The Andrew Crosse Experiments
Did a 19th century scientist actually discover a chemical that could produce living, breathing creatures? Is it possible to produce life from inorganic matter? This man, Andrew Crosse, sure seems to have done it. Some experiments on electrocrystallisation yielded really amazing results. Whatever concepts you may have of life, prepare to be stunned!
Andrew Crosse: The Man
Born on 17th July 1784, British scientist Andrew Crosse is highly regarded for his experiments with electrocrystallization. Having driven inspiration from a renowned cave of natural crystals that he had once visited, Crosse set up a little laboratory in his private manor house. He experimented day and night, and soon produced 200 new varieties of crystals never beheld by man before (talk about devotion!). Despite his tireless efforts, Crosse was shunned from society as a “thunder and lightning man”, an atheist and a blasphemer. A detached amateur scientist, Crosse limited his experiments to the four walls of his little lab, never joining any institution, or organization. Neighbors avoided him, the society neglected him, but not for long…
The Experiments
Andrew’s fate was to turn completely in 1837, when he began another of his electrocrystallization experiments. This time, his target was to create “glass crystals”. Accordingly, he created a fluid by taking a glass made of ground flint and potassium chloride, and then dissolving it in hydrochloric acid. He then allowed the fluid to dry through a porous stone which had been electrified via a battery. Although no glass crystals were formed, the results of the experiment continue to baffle the world even today.
The Results
In a letter to the London Electrical Society shortly after these experiments, Crosse detailed the outcomes:
On the fourteenth day after the commencement of this experiment, I observed through a small magnifying lens a few small whitish specks clustered around the middle of the electrified stone. Four days later, these specks had doubled in size and had struck out six or eight fine filaments around each speck . . . the filaments longer than the hemisphere from which they projected.On the 26th day of the experiment, the objects assumed the form of perfect insects, standing erect on the bristles which they were growing. Although I regarded this as most unusual I attached no singular significance to it until two days later, the 28th day of the experiment, when the magnifying lens showed that these things were moving their legs. I must say now that I was quite astonished.

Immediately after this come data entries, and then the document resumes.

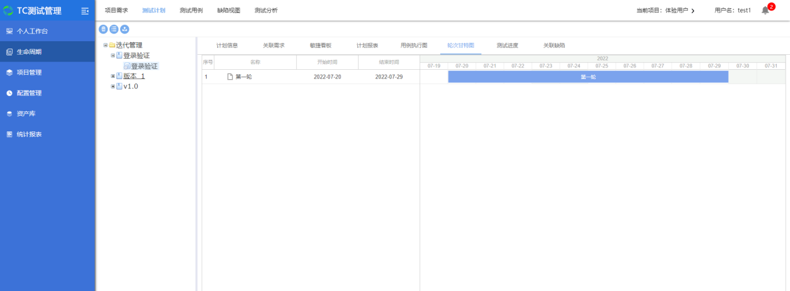Screen dimensions: 790x291
Task: Click the TC测试管理 logo icon
Action: (8, 11)
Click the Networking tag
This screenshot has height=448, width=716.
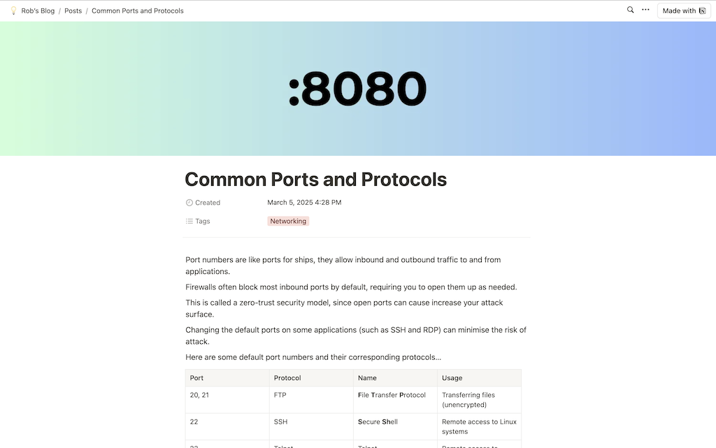click(288, 221)
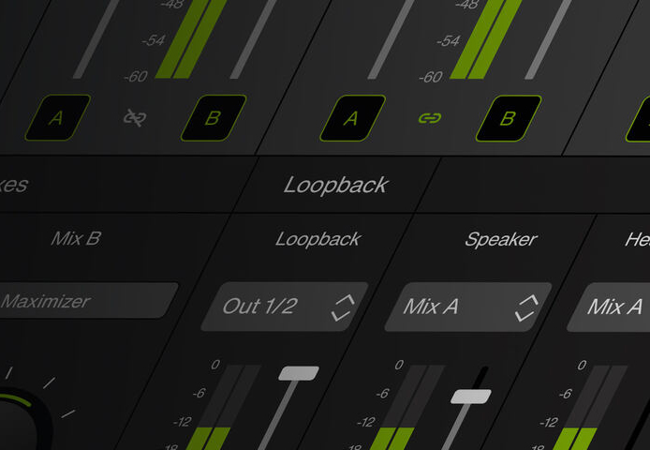Toggle the B button beside the unlinked chain
The width and height of the screenshot is (650, 450).
pos(214,118)
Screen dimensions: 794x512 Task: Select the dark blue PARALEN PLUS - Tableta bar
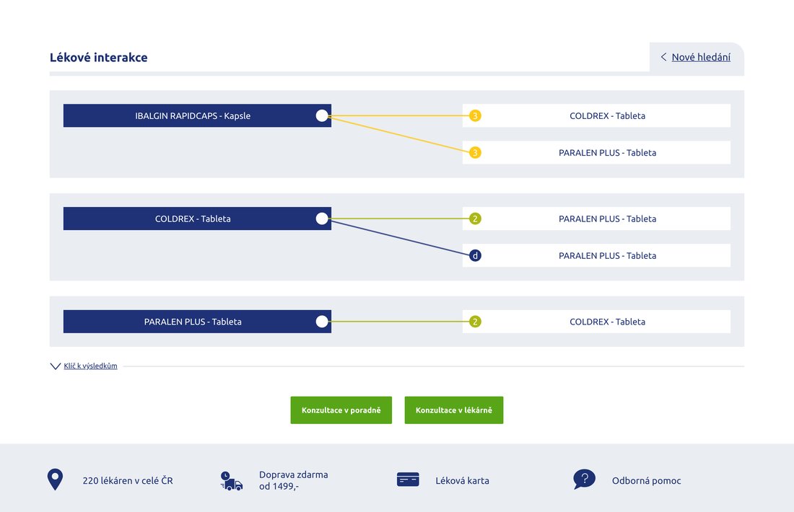193,322
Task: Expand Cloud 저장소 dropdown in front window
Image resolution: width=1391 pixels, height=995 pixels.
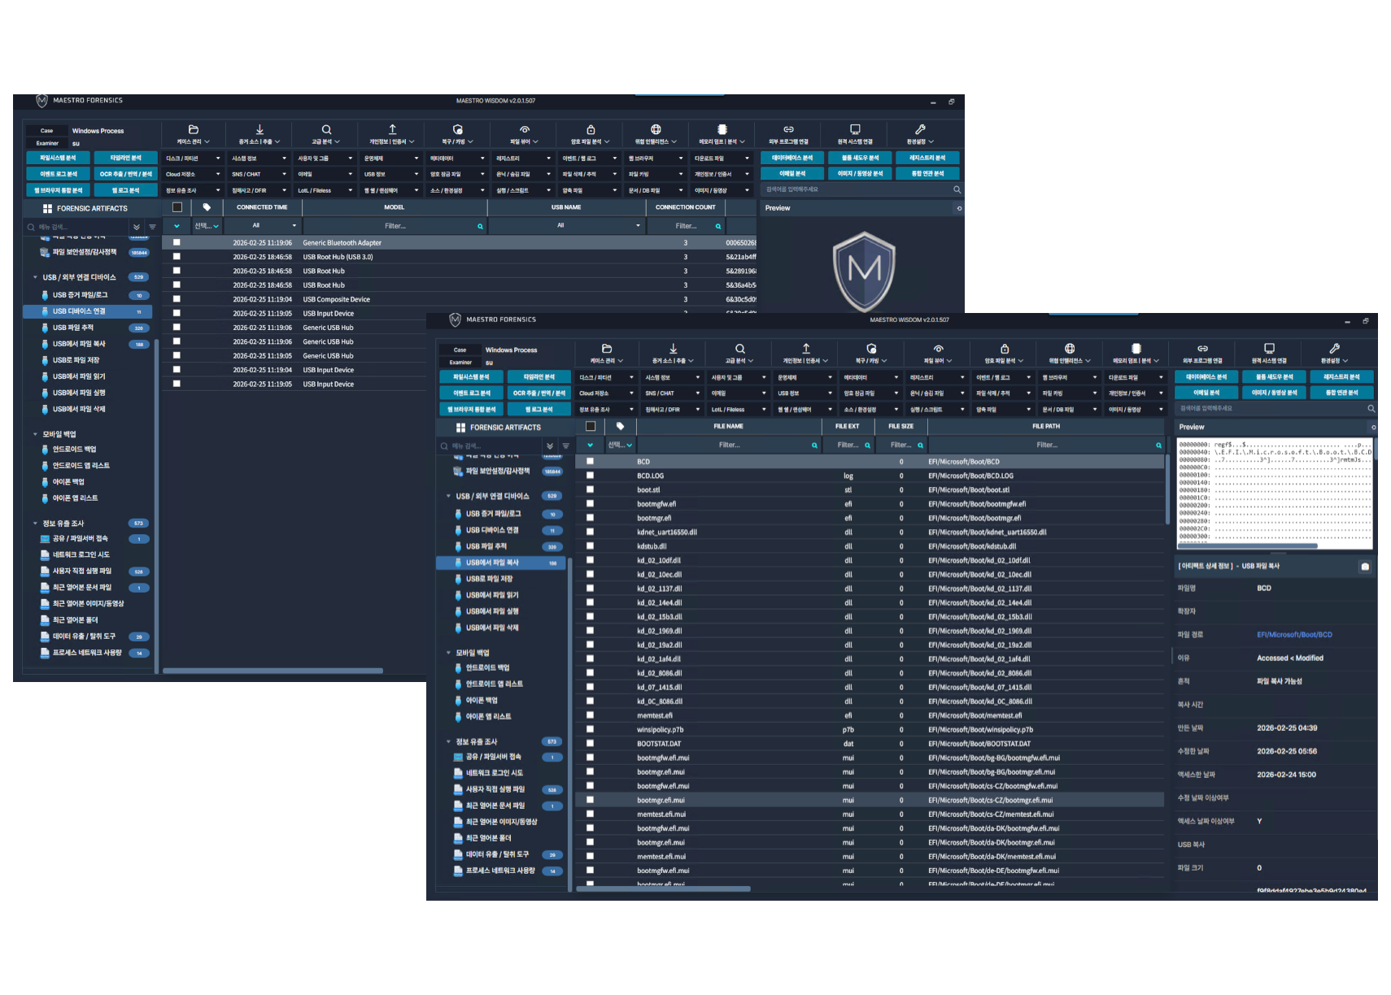Action: point(605,393)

After a few more days they detached themselves from the stone and moved about through the caustic acid solution.In the course of a few weeks more than a hundred of them made their appearance on the oxide of iron. Under a microscope I examined them and found that the smaller ones had six legs, the larger ones had eight. Others who have examined them pronounced them to be of the Genus Acari, but some say they are an entirely new species.I have never ventured an opinion on the cause of their birth for the reason that I have never been able to form one. I thought they might have been airborne creatures that had drifted into the liquid and prospered, but later experiments with closed vessels, in which the ingredients had been purified by baking in the oven, produced identical creatures; therefore, I suggest that they must originate in the electrified liquid by some process unknown to me.
The Aftermath
A mere mortal had dared challenge the laws of creation by forming life! This was not to be endured! The Church accused Crosse of blasphemy, while faith-holders hated him, merchants and neighbors boycotted him and a group of clergy actually gathered before his house to exorcise him! Andrew Crosse tried to reason that he was humbly reporting what he had noticed, but to no avail. Other scientists cried fraud. Many tried to duplicate his experiments, some succeeded, some failed, but most of those who succeeded kept their mouths shut in fear. But there was this one voice that would not keep quiet.
Michael Faraday’s Intervention
Defending Crosse before the Royal Institution, Faraday said that he was able to duplicate his experiments with the same effect, although he wasn’t sure whether the insects had been created in solution or just brought back to life by the electricity. Eventually, the public frenzy died out and Crosse was able to return to normal life in his residence at Quantock Hills, devoting all his interest to science, till he died in 1855.
Those who repeated Crosse’s experiments and were successful were able to cultivate little mite-like insects of the Acari family, but of an entirely new species, which has since been dubbed Acari Crossii. With time, the exact procedure of the experiments have faded into oblivion, and today, the mystery of the Crosse Experiments is just as much unexplained as they were centuries before.